*** Block opens ***

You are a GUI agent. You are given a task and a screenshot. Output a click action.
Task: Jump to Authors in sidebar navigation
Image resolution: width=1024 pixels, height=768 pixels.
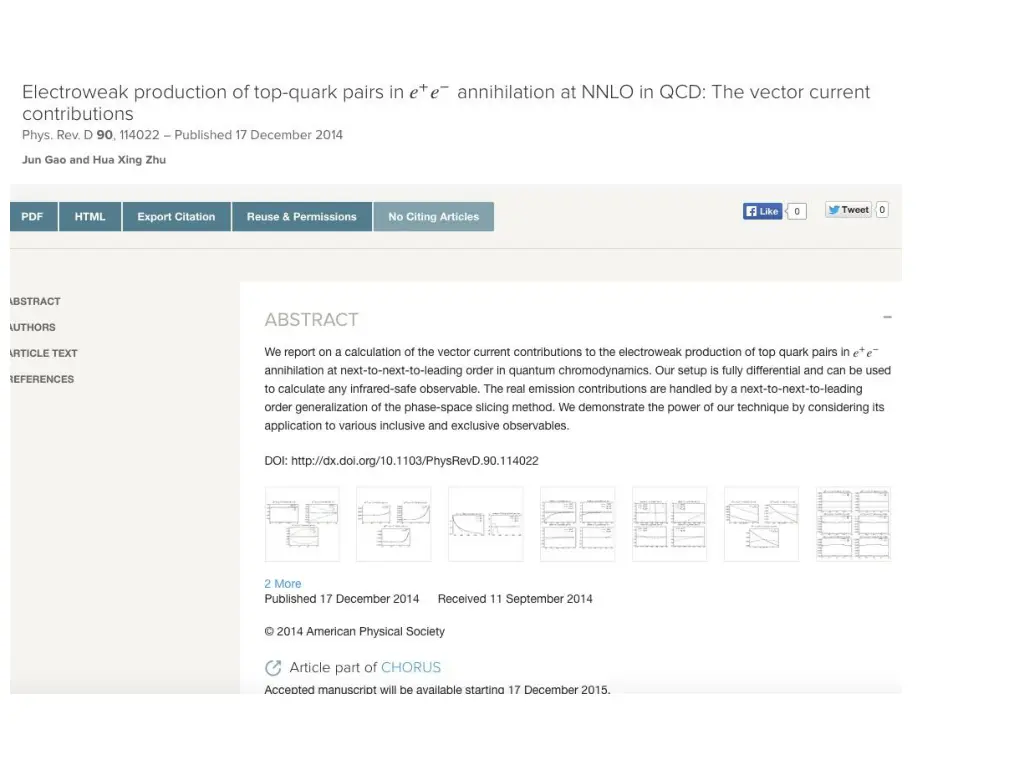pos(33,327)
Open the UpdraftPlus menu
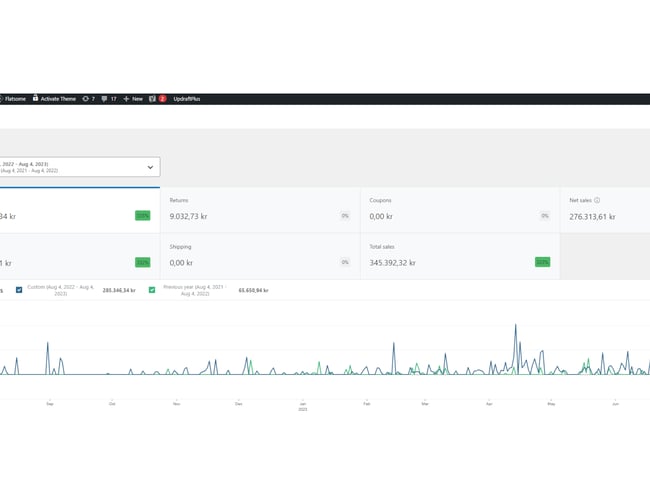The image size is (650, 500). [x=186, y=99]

*** Block closes ***

▶ [WORK INSTRUCTION]
Your answer should hold only the lines from the line with "Task: Jump to Authors in sidebar navigation" through the closing line of the records, restated exactly and free of pictures.

▶ [RESPONSE]
Task: Jump to Authors in sidebar navigation
Image resolution: width=1024 pixels, height=768 pixels.
pos(33,327)
Open the UpdraftPlus menu
The image size is (650, 500). [x=186, y=99]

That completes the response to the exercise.